As Covid deaths have proliferated, I’ve read obituaries more frequently. Yet I also avoid them sporadically. During one of these recent periods, I missed the death of artist Julie Green, who created the iconic “The Last Supper” series over two decades. Most recently a professor in Oregon, Green documented the final requested meal of people executed on Death Rows around the country—and did so using ceramic plates and cobalt blue paint as her medium, faintly evoking the ubiquitous Blue Willow china pattern. Within the limited radius of a common plate, Green used simple images and few words to humanize people whose lives ended via capital punishment. Among the food requested, we see lots of McDonald’s meals, ice (which can be scarce in carceral settings), turkey with stuffing, and regional snacks. And then there are the more ornate meals, like this 2014 one, from a person executed in Oklahoma, which is currently under scrutiny for a late October execution gone terribly awry.
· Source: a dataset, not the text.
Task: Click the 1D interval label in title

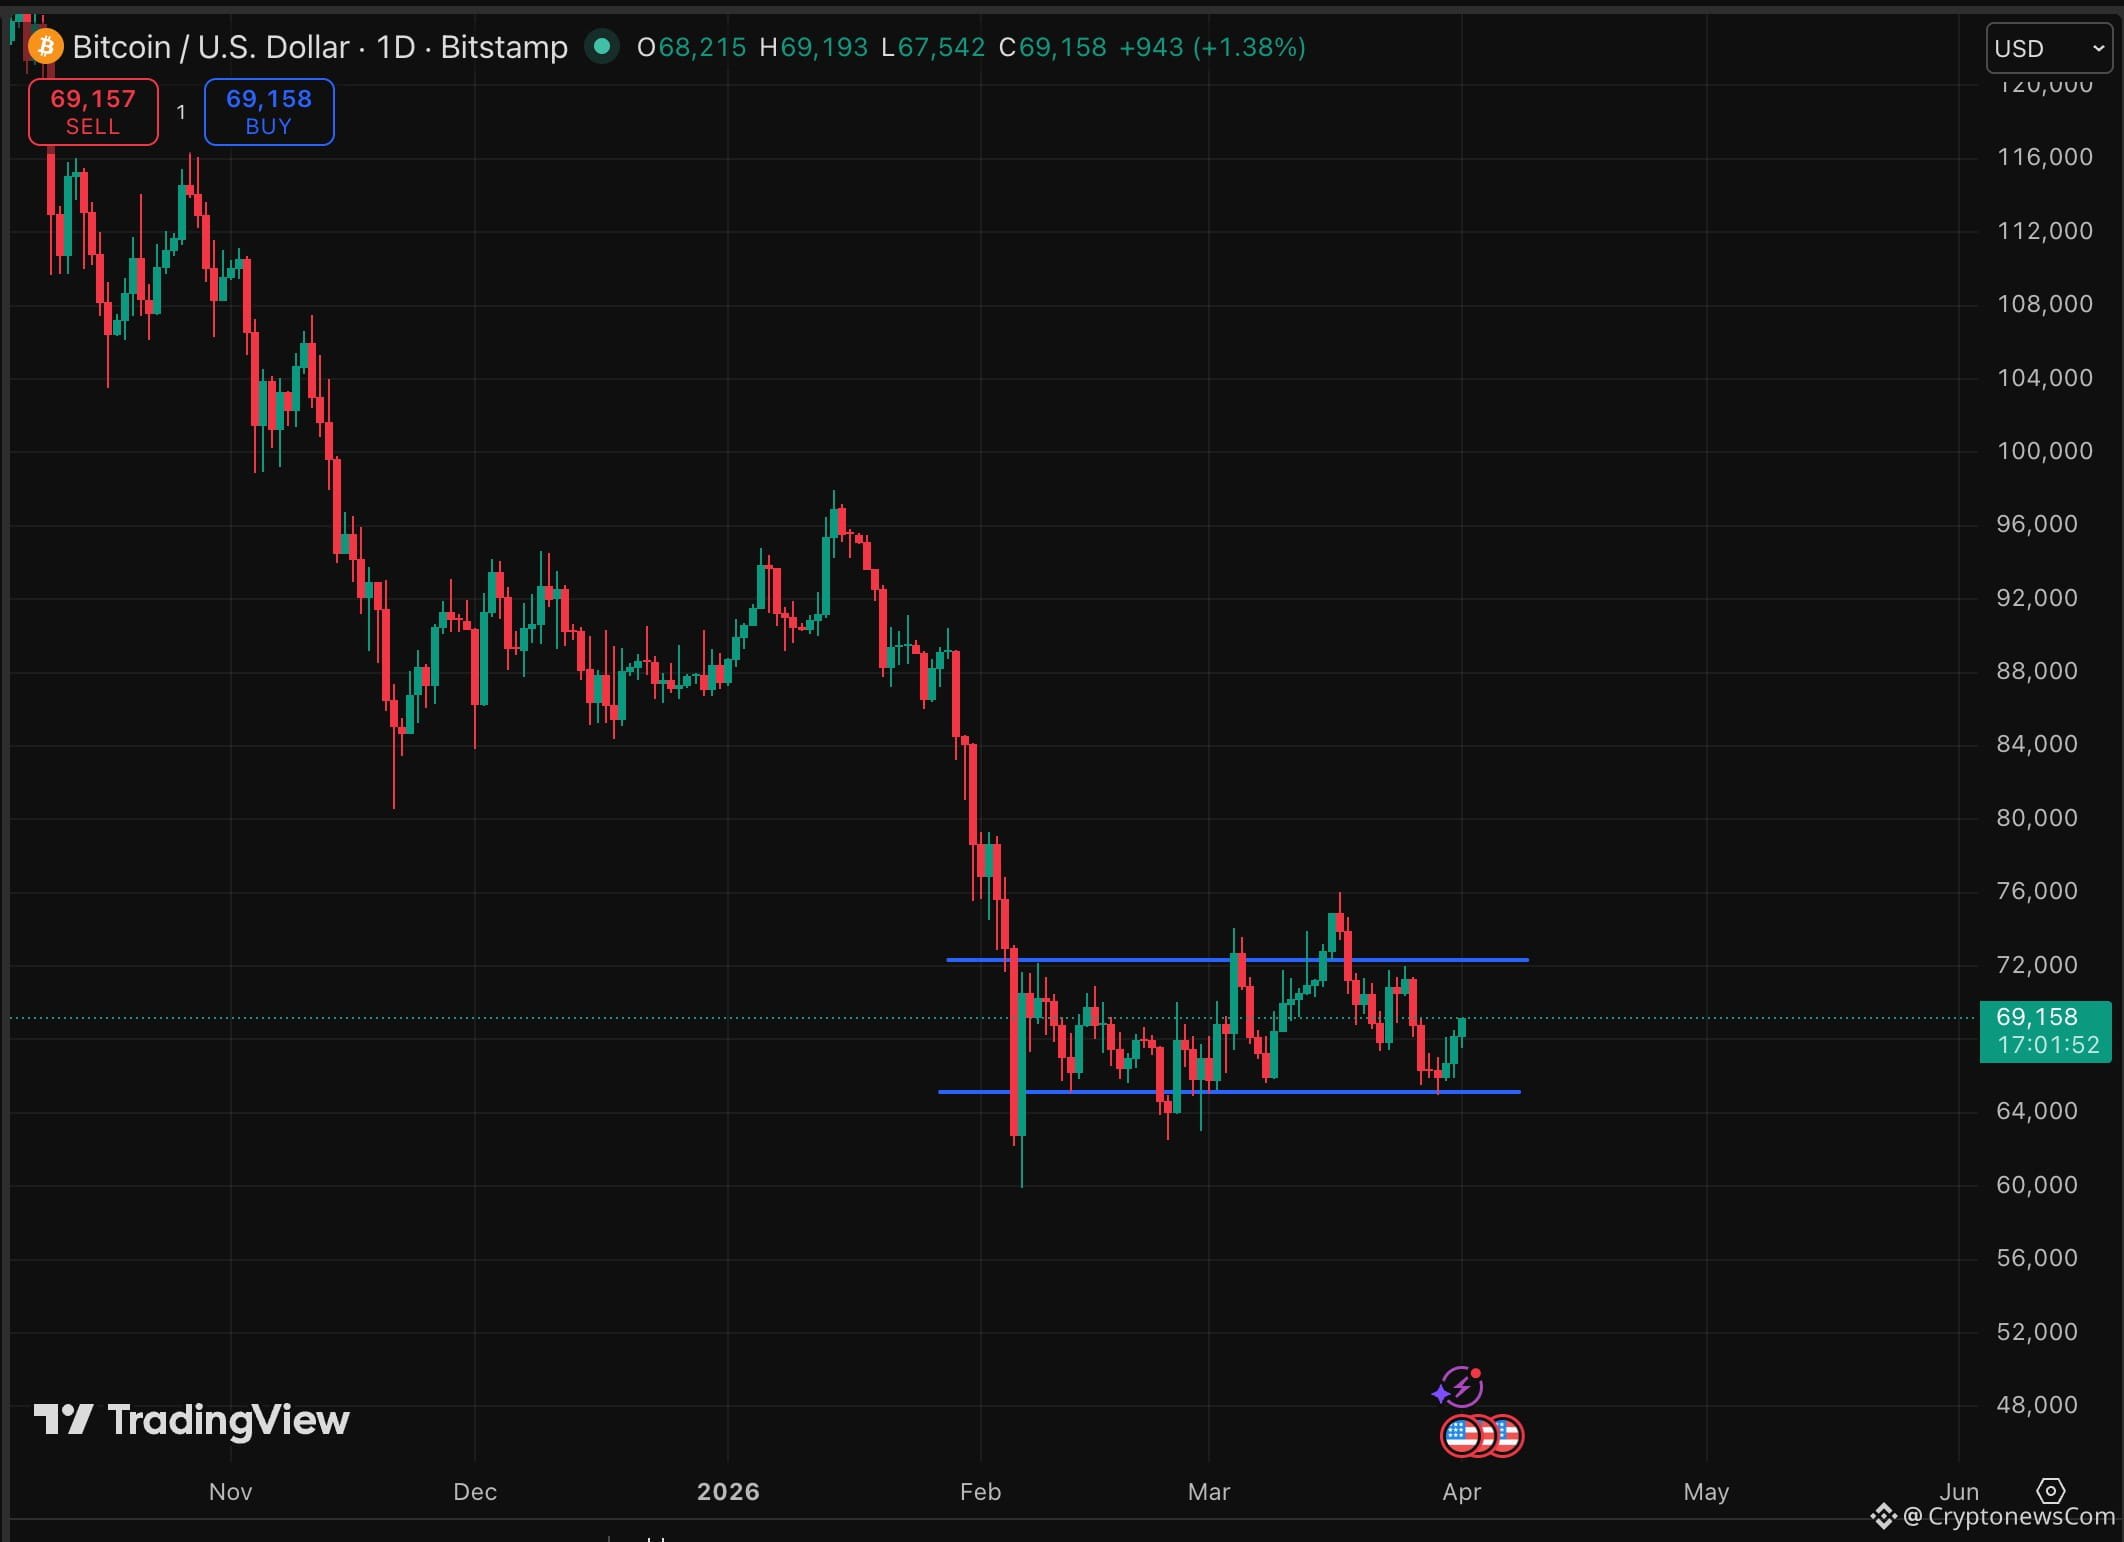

The request was such a large order that Green made a platter rather than the quotidian plate: It included a Chateaubriand steak (medium rare with A-1 steak sauce), fried shrimp with cocktail sauce, a large baked potato with the fixings, six pieces of garlic butter toast, a Kentucky bourbon pecan pie, one liter of Coke Classic, and a bag of ice. The request went over the state’s $15 limit and was denied (Green once noted that California’s corrections system allows up to $50 for final-meal takeout). Green, who made 1,000 plates and intended to make 50 per year until the death penalty is abolished in the United States, according to The Art Newspaper, died from ovarian cancer in October. But this project and its plates will live on.